Around six, I decided that I needed a drink, and probably something to eat. My future planning didn't seem to be going anywhere; almost an infinite set of possibilities, but no clear path. Time, I felt, to just switch it all off and sample the island's cuisine. And maybe also get drunk enough to sleep.

The hotel recommended a little place a couple of blocks away. It was warm, so I dressed in a clingy little black number and heels. I've no idea why I didn't just stick to jeans and sneakers, but there seemed to be a need to assert myself, my femininity - be noticed. I suppose I just wanted to see if I could turn a few heads, to give me back the confidence that Zac's infidelity had taken from me. I was confident as a lawyer, but not as a woman, and I wanted to see if I could get a flirtatious smile, even from a waiter or a bartender.

The restaurant was already busy when I arrived. The hotel had phoned ahead for me, recommending a reservation as it was a popular place.
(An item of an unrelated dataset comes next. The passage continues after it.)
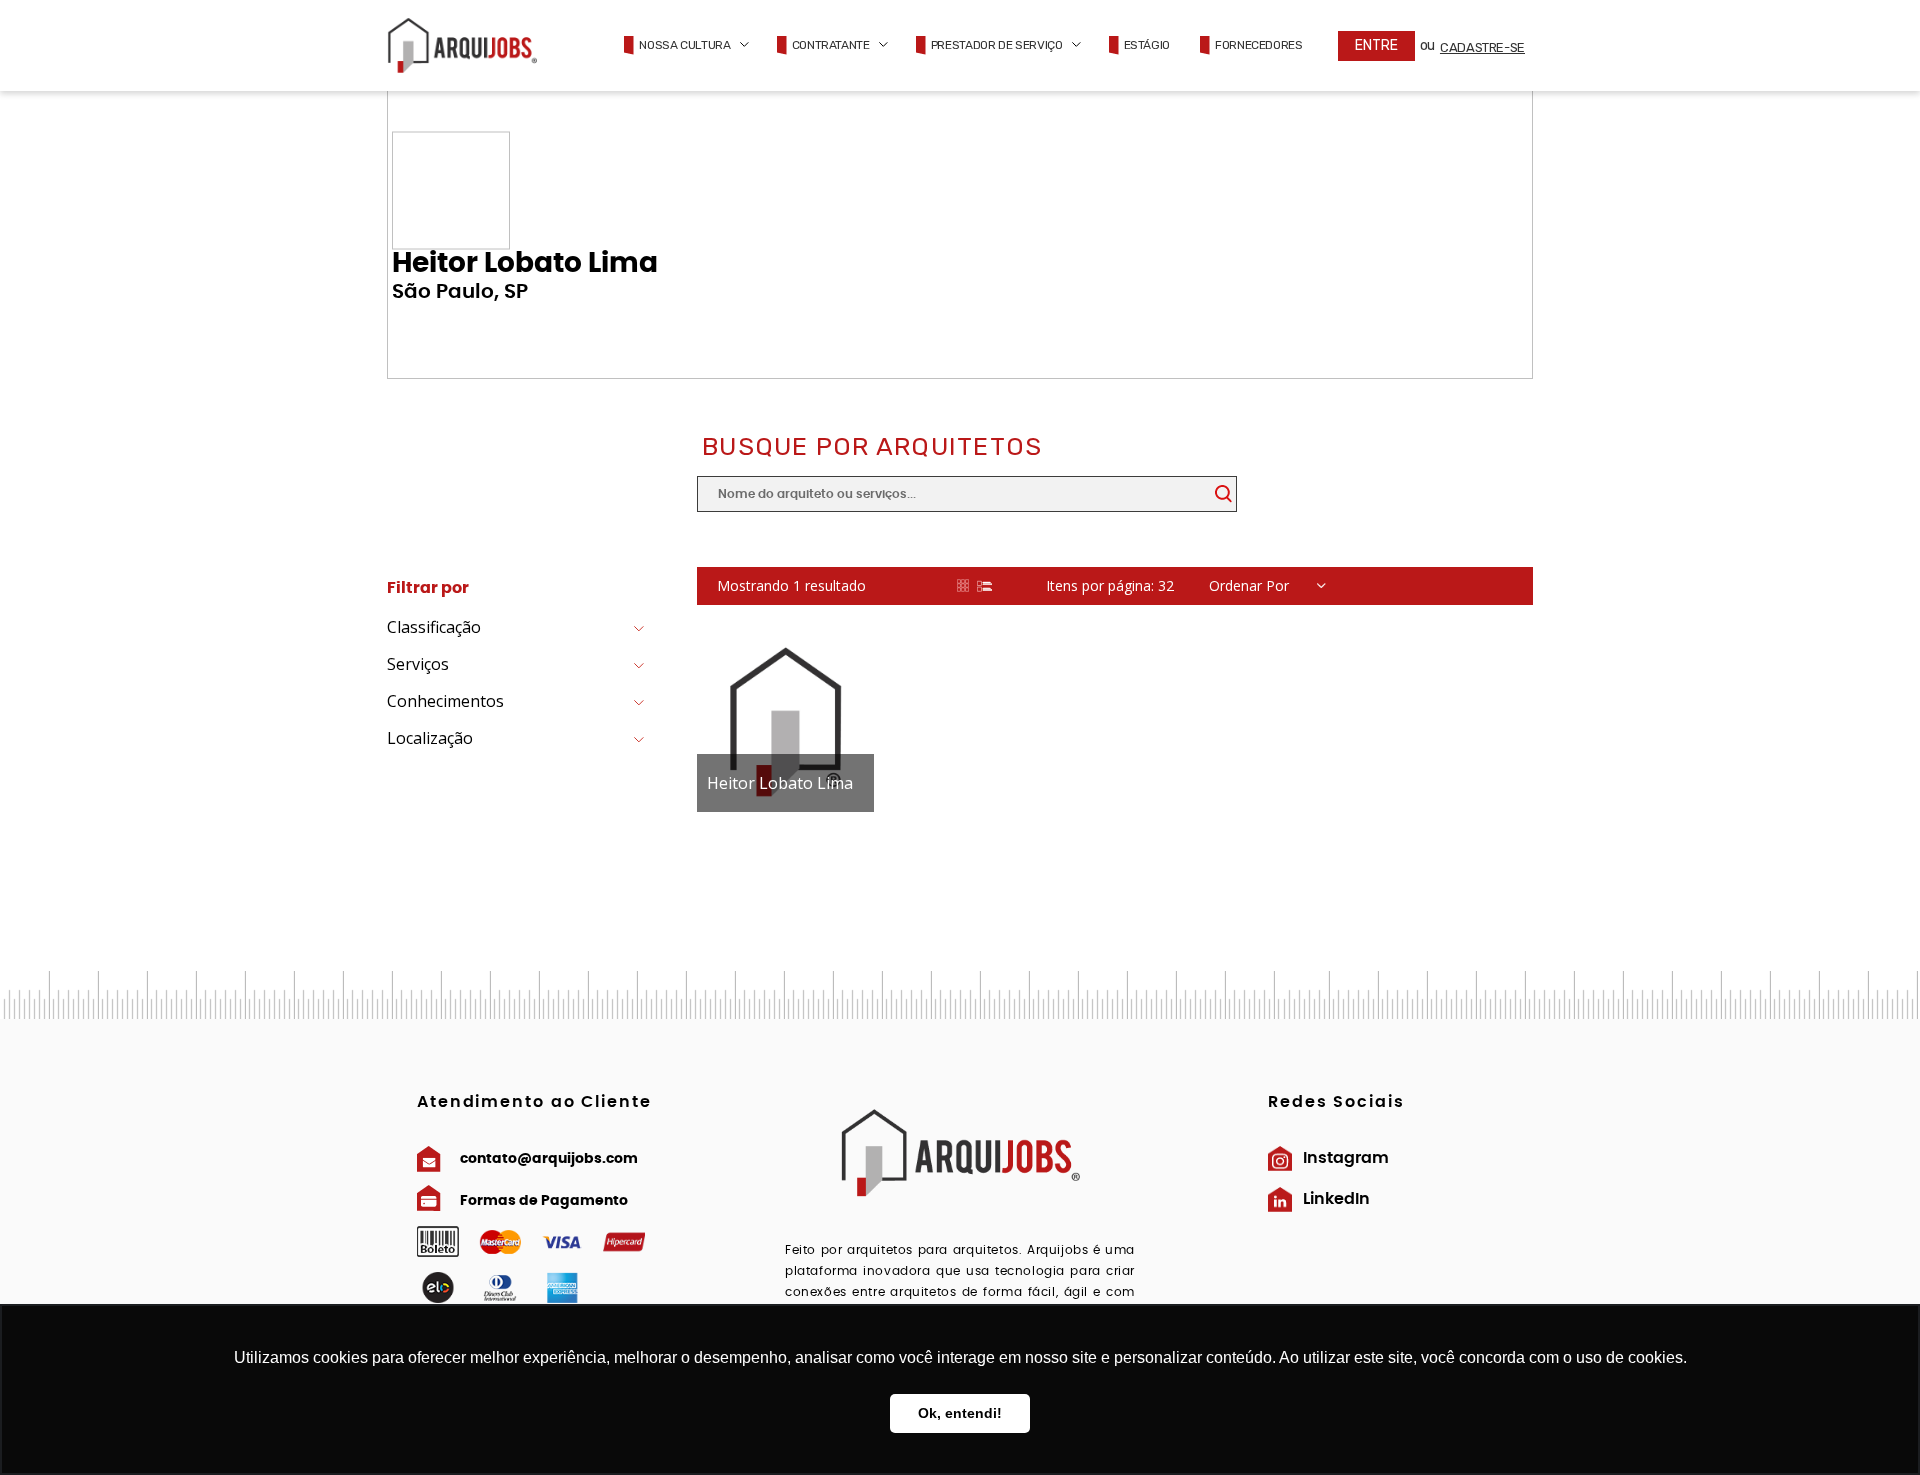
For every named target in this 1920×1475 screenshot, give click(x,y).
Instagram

A very pretty local girl with big eyes and a broad smile showed me to my table and presented me with a menu, and a few minutes later provided the necessary Margarita and a bottle of water. As I looked down the list of unfamiliar dishes, she returned with some steaming bowls that she served to the two guys at the next table. The aroma was intoxicating.
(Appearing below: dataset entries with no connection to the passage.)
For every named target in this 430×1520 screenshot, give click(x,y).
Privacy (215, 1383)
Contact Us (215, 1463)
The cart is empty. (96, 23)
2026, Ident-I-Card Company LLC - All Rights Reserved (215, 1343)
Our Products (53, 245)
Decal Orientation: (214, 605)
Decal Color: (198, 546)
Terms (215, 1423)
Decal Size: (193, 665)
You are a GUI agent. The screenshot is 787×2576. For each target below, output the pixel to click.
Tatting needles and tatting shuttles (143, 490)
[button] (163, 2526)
"Excuse me," I said to the one nearest to me, "what are you eating? It smells fabulous."

The young, black guy turned to me with what seemed to be the standard St Lucian greeting - a broad, white, winning smile - and said "Well, ma'am, that's the house specialty. It's Jerome's Special Fish Stew. It's very good. Raúl and me always eat it when we come here."
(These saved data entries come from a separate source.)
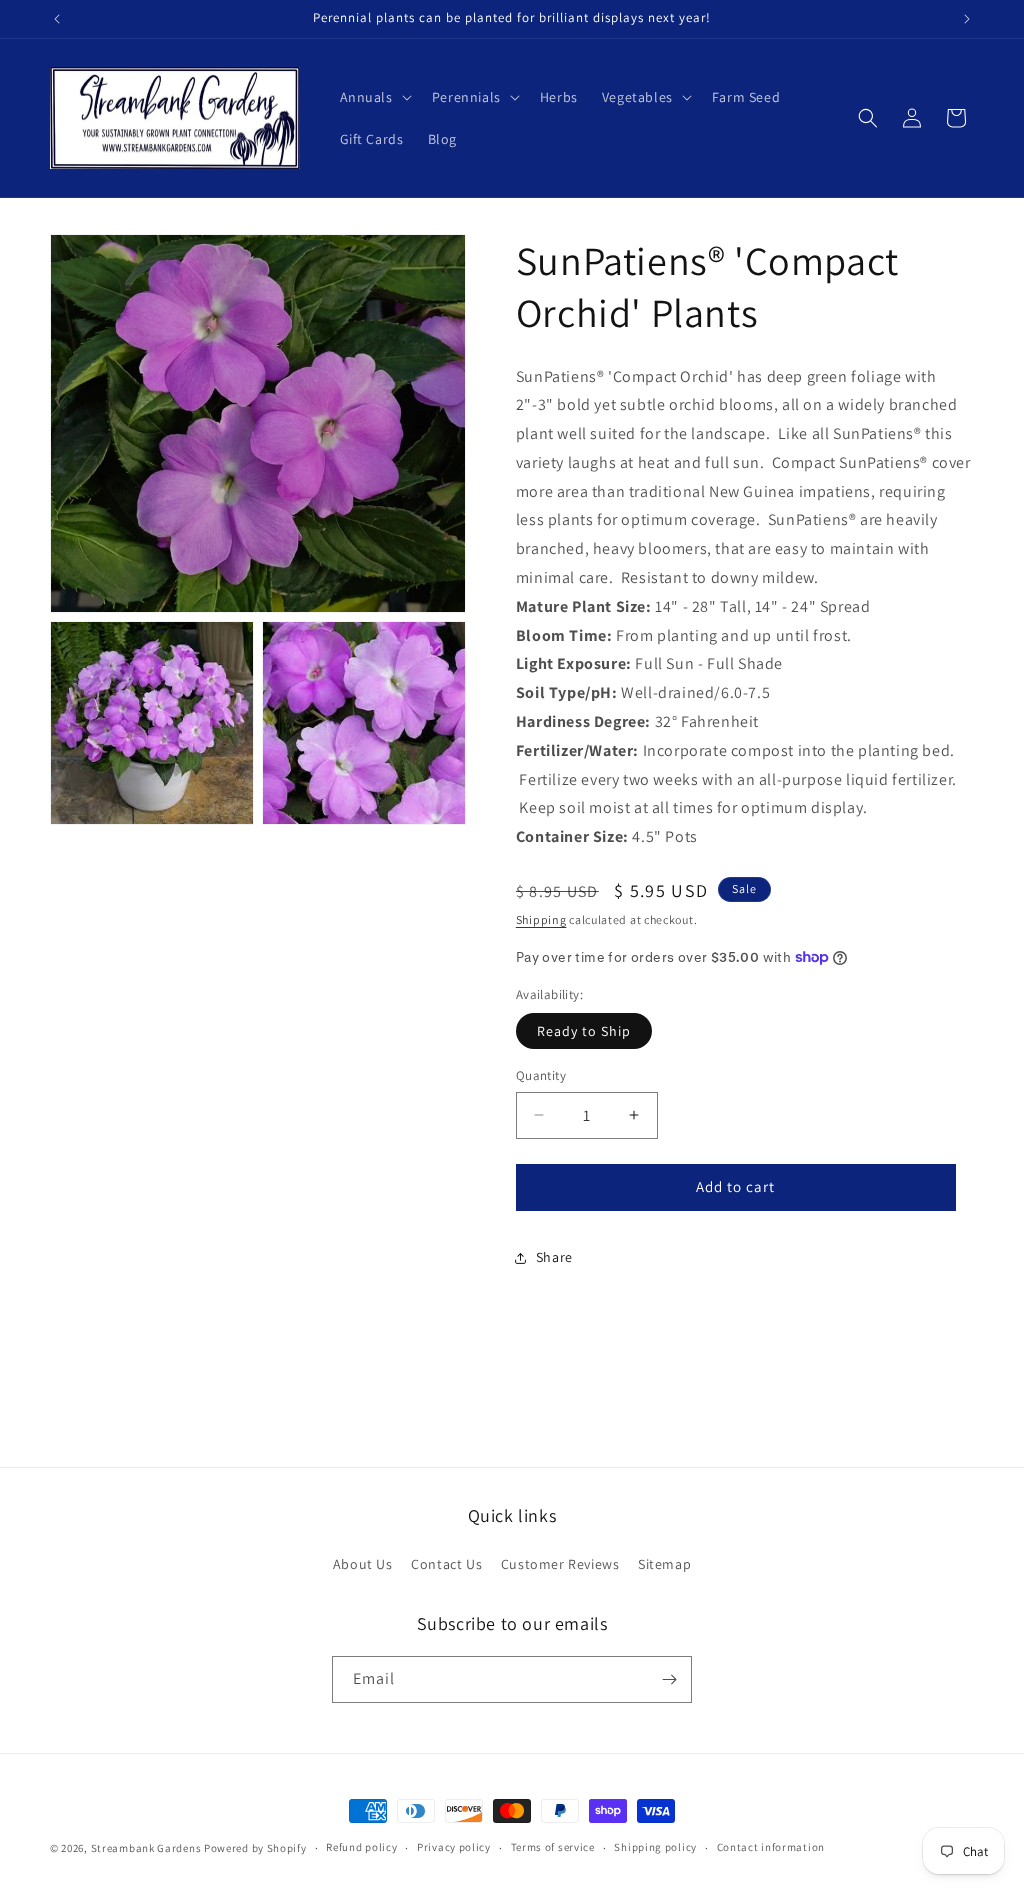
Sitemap (664, 1564)
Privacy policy (454, 1847)
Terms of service (553, 1847)
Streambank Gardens (146, 1848)
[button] (374, 97)
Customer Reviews (560, 1564)
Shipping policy (655, 1847)
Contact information (771, 1847)
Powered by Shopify (255, 1848)
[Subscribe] (669, 1679)
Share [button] (554, 1257)
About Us (363, 1564)
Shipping (541, 919)
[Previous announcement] (57, 19)
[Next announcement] (967, 19)
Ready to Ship (584, 1031)
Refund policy (361, 1847)
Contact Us (446, 1564)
The other black guy facing him also smiled broadly at me. "Your first time here?" he asked, politely.

"Yes. It seems a very nice island."

"Nice? It's beautiful! OK, so Rodney Bay isn't too exciting, but you need to see more of it to appreciate how lovely it is. Have you been to Pigeon Island yet?"

"No. I've only just arrived."

"And how long you here?"

"A week."

"Wonderful. You can see a lot of the place in a week. Just get yourself a good driver. Ernie here, he can offer you a really good rate." The young guy I'd first spoken to smiled again and nodded.

"You waitin' for your husband?" Raúl asked.

I smiled back, maybe a little wanly. "No. I'm here on my own."

Raúl's face showed shock - feigned or not. "That's not right. You can't sit there all alone on your first night on our paradise island. That's just not hospitable. Come over and join us. Ernie, help the lady with her chair."

It seemed that I had no say in the matter. The younger guy got up, and I realized how tall he was. He helped me to my feet, lifted my chair to face their table and told me to sit down, as he gathered up my drinks and cutlery and set them out before me. He signaled to the waitress that I'd now joined them, and she smiled back.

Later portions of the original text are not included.